The principle is based on the theory that it is better to err on the side of caution and prevent environmental harm which may become irreversible, than to proceed with an action where there is uncertainty about the potential impact of a decision or action.
In the Fuel Retailers Case which came before the Constitutional Court, it was held that the precautionary principle was only applicable where, due to unavailable scientific knowledge, there is uncertainty as to the future impact of a proposed development.
In the case of WWF South Africa v Minister of Agriculture, Forestry and Fisheries and Others, which came before the Western Cape Division, our courts, for the first time, crafted out a test for the precautionary principle.
In other words, the court attempted to lay down the criteria for application of the Precautionary Principle.
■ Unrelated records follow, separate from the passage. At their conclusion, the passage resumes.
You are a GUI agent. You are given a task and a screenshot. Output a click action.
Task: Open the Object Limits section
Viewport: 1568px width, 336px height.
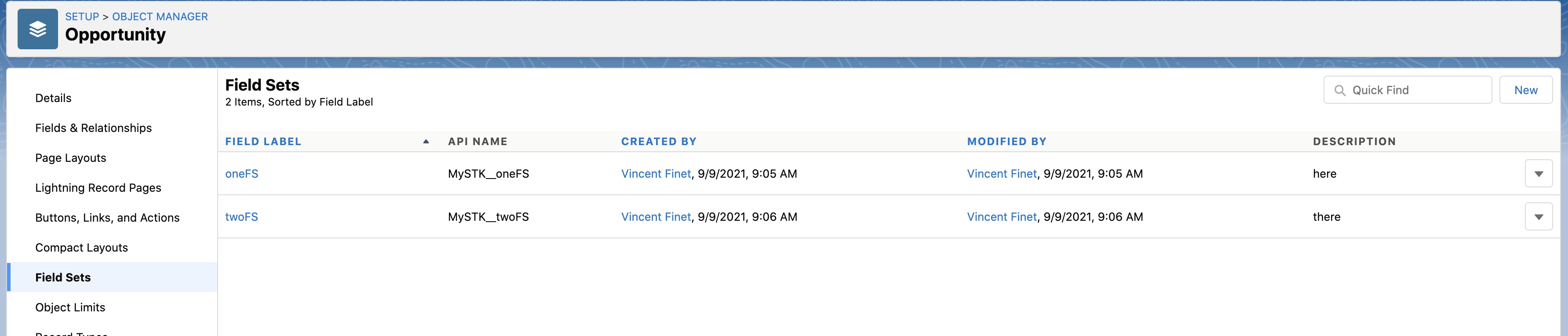coord(70,307)
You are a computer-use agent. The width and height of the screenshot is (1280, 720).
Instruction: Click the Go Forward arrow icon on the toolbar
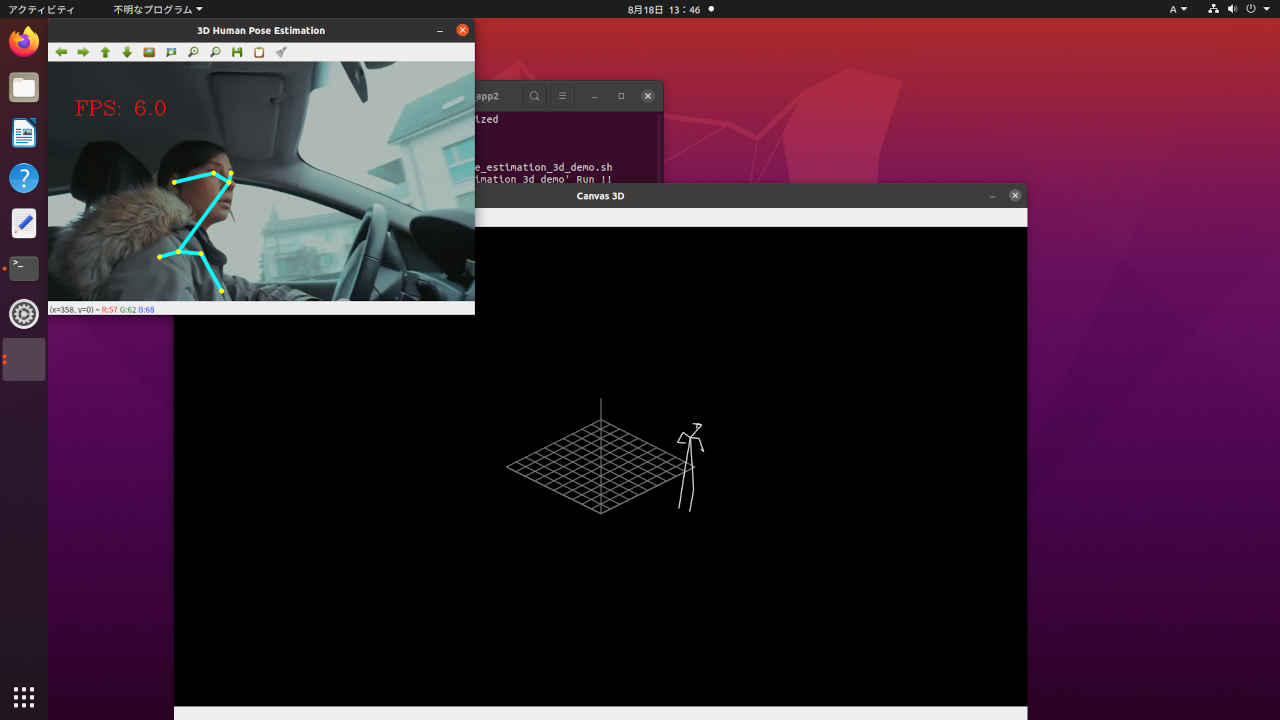coord(84,52)
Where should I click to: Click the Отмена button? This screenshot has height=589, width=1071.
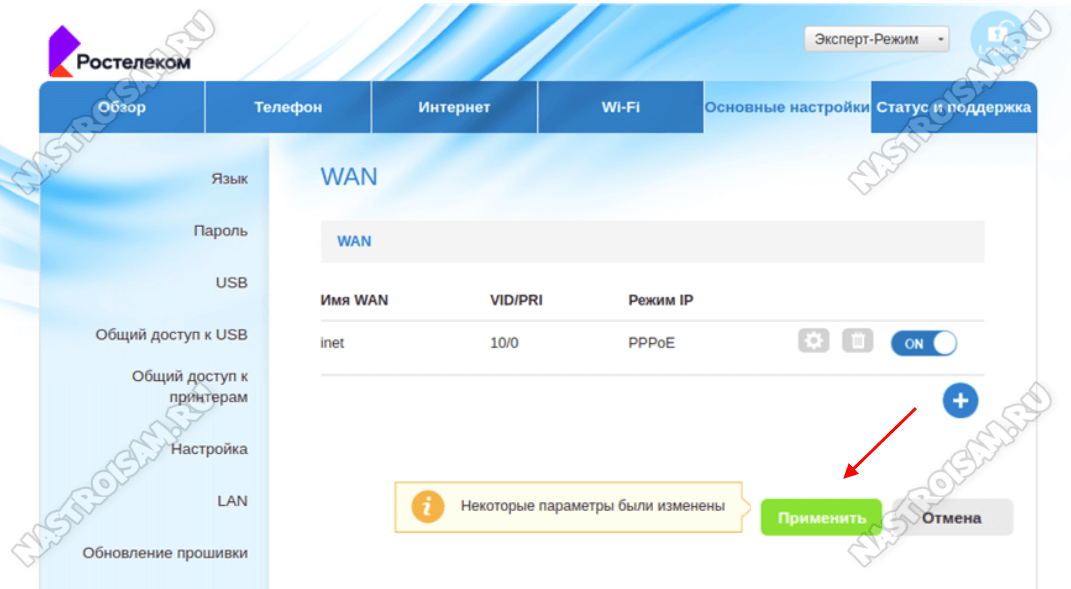tap(951, 518)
The Precautionary Principle is activated where two conditions are satisfied, namely,
that the proposed activity poses a ‘threat of serious or irreversible environmental damage’ and
the ‘existence of scientific uncertainty as to the environmental damage
The principle finds application among Environmental Assessment Practitioners who are conducting EIAs, as well as government officials tasked with deciding on applications for environmental authorisations - and in fact - any decision which may pose a threat to the environment.
In terms of the principle, these practitioners or officials should err on the side of caution where there in uncertainty regarding environmental impacts, by either refusing to proceed with a development or declining an authorisation for a development, which meets the criteria as set out in the WWF Case.
The precautionary principle is also a key legal tool used by Environmental Lawyers like myself, when drafting and prosecuting appeals against Environmental Authorisations and Water Use Licences, as well as review applications before court.
In this current climate of greenwashing and so called “green technologies“ and “renewable or sustainable energy“, the Precautionary Principle becomes all more relevant - particularly where the technology (and thus its long term impacts) are not clearly understood i.e. there is scientific uncertainty regarding the potential environmental impacts.
Court Cases Cited:
Fuel Retailers Association of Southern Africa v Director-General: Environmental Management, Department of Agriculture, Conservation and Environment, Mpumalanga Province and Others (CCT67/06)  ZACC 13; 2007 (10) BCLR 1059 (CC); 2007 (6) SA 4 (CC) (7 June 2007).
WWF South Africa v Minister of Agriculture, Forestry and Fisheries and Others (11478/18)  ZAWCHC 127;  4 All SA 889 (WCC); 2019 (2) SA 403 (WCC) (26 September 2018).